Class IntegrationTestBigLinkedList

java.lang.Object
org.apache.hadoop.hbase.util.AbstractHBaseTool
org.apache.hadoop.hbase.IntegrationTestBase
org.apache.hadoop.hbase.test.IntegrationTestBigLinkedList
All Implemented Interfaces:
org.apache.hadoop.conf.Configurable, org.apache.hadoop.util.Tool
Direct Known Subclasses:
IntegrationTestBigLinkedListWithVisibility, IntegrationTestReplication

This is an integration test borrowed from goraci, written by Keith Turner, which is in turn inspired by the Accumulo test called continous ingest (ci). The original source code can be found here:

  • https://github.com/keith-turner/goraci
  • https://github.com/enis/goraci/

Apache Accumulo [0] has a simple test suite that verifies that data is not lost at scale. This test suite is called continuous ingest. This test runs many ingest clients that continually create linked lists containing 25 million nodes. At some point the clients are stopped and a map reduce job is run to ensure no linked list has a hole. A hole indicates data was lost.

The nodes in the linked list are random. This causes each linked list to spread across the table. Therefore if one part of a table loses data, then it will be detected by references in another part of the table.

THE ANATOMY OF THE TEST

Below is rough sketch of how data is written. For specific details look at the Generator code.

  1. Write out 1 million nodes (1M is the configurable 'width' mentioned below)
  2. Flush the client
  3. Write out 1 million that reference previous million
  4. If this is the 25th set of 1 million nodes, then update 1st set of million to point to last (25 is configurable; its the 'wrap multiplier' referred to below)
  5. goto 1

The key is that nodes only reference flushed nodes. Therefore a node should never reference a missing node, even if the ingest client is killed at any point in time.

When running this test suite w/ Accumulo there is a script running in parallel called the Aggitator that randomly and continuously kills server processes. The outcome was that many data loss bugs were found in Accumulo by doing this. This test suite can also help find bugs that impact uptime and stability when run for days or weeks.

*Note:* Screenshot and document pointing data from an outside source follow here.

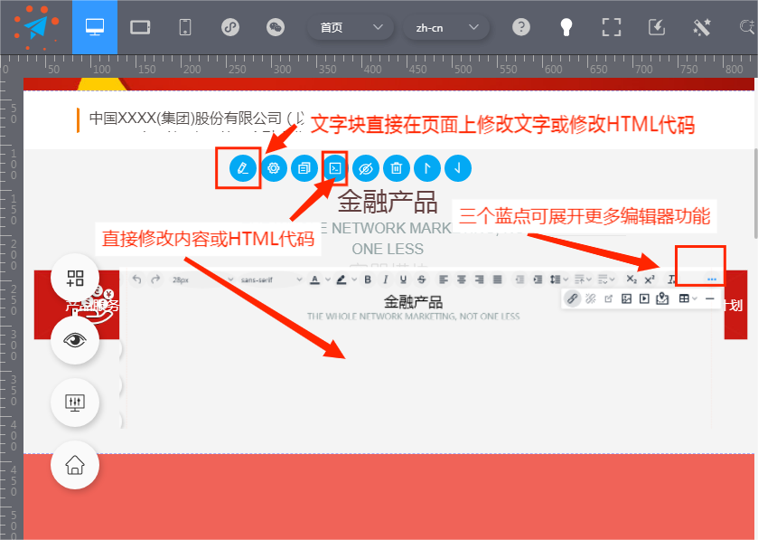The height and width of the screenshot is (540, 758).
Task: Open the zh-cn language dropdown
Action: [445, 27]
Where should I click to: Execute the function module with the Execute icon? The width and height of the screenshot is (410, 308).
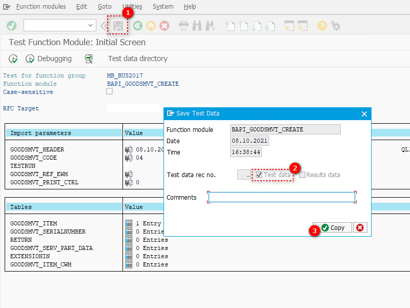click(x=13, y=59)
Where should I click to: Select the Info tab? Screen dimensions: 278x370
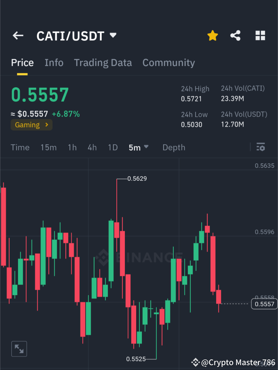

This test suite consists the following

  • a few Java programs
  • a little helper script to run the java programs
  • a maven script to build it

When generating data, its best to have each map task generate a multiple of 25 million. The reason for this is that circular linked list are generated every 25M. Not generating a multiple in 25M will result in some nodes in the linked list not having references. The loss of an unreferenced node can not be detected.

Below is a description of the Java programs

  • Generator - A map only job that generates data. As stated previously, its best to generate data in multiples of 25M. An option is also available to allow concurrent walkers to select and walk random flushed loops during this phase.
  • Verify - A map reduce job that looks for holes. Look at the counts after running. REFERENCED and UNREFERENCED are ok, any UNDEFINED counts are bad. Do not run at the same time as the Generator.
  • Walker - A standalone program that start following a linked list and emits timing info.
  • Print - A standalone program that prints nodes in the linked list
  • Delete - A standalone program that deletes a single node
This class can be run as a unit test, as an integration test, or from the command line

ex:

 ./hbase org.apache.hadoop.hbase.test.IntegrationTestBigLinkedList
    loop 2 1 100000 /temp 1 1000 50 1 0